RECORDS FOR THE EXERCISE:
* Start *
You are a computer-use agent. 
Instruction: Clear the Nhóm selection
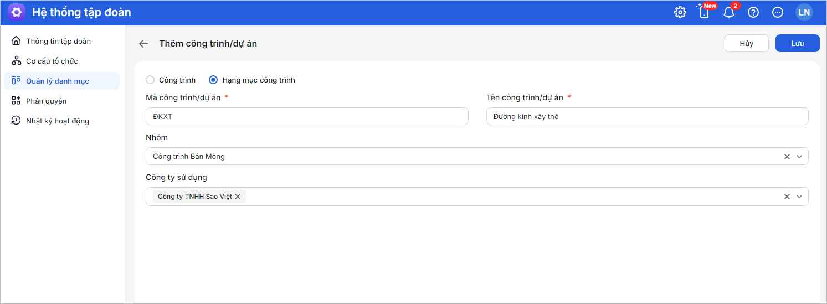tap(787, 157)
* End *
* Start *
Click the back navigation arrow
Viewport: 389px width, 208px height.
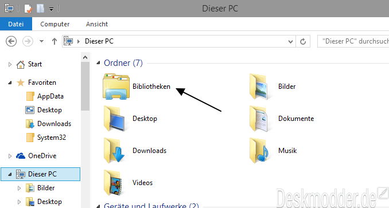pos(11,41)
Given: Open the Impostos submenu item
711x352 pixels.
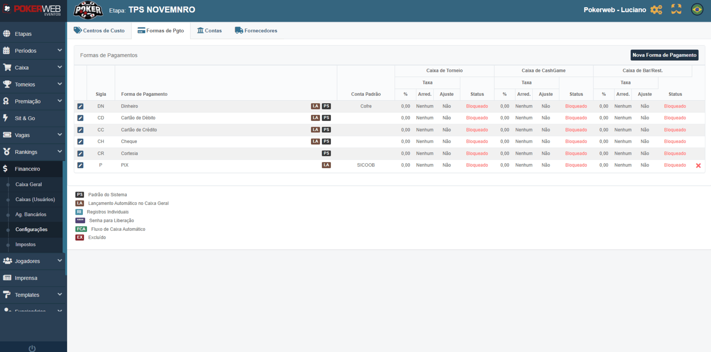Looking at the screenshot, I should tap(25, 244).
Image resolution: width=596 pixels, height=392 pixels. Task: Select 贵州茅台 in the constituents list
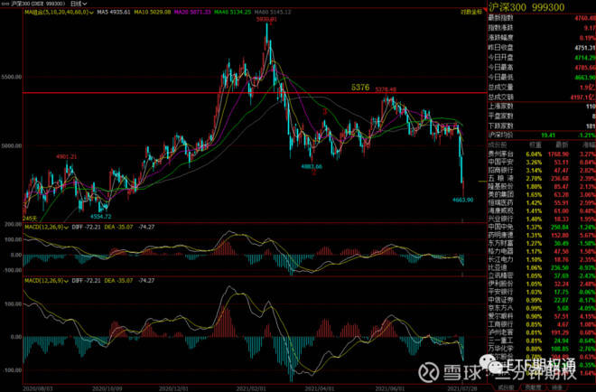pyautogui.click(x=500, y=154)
* End *
WRITTEN PROBLEM: Convert the items between the lines holding "Image resolution: width=596" and "pyautogui.click(x=500, y=154)", inclusive, into a numbered list with no blank lines, and leave the pictures out.

EXERCISE SOLUTION:
1. Image resolution: width=596 pixels, height=392 pixels. Task: Select 贵州茅台 in the constituents list
2. pyautogui.click(x=500, y=154)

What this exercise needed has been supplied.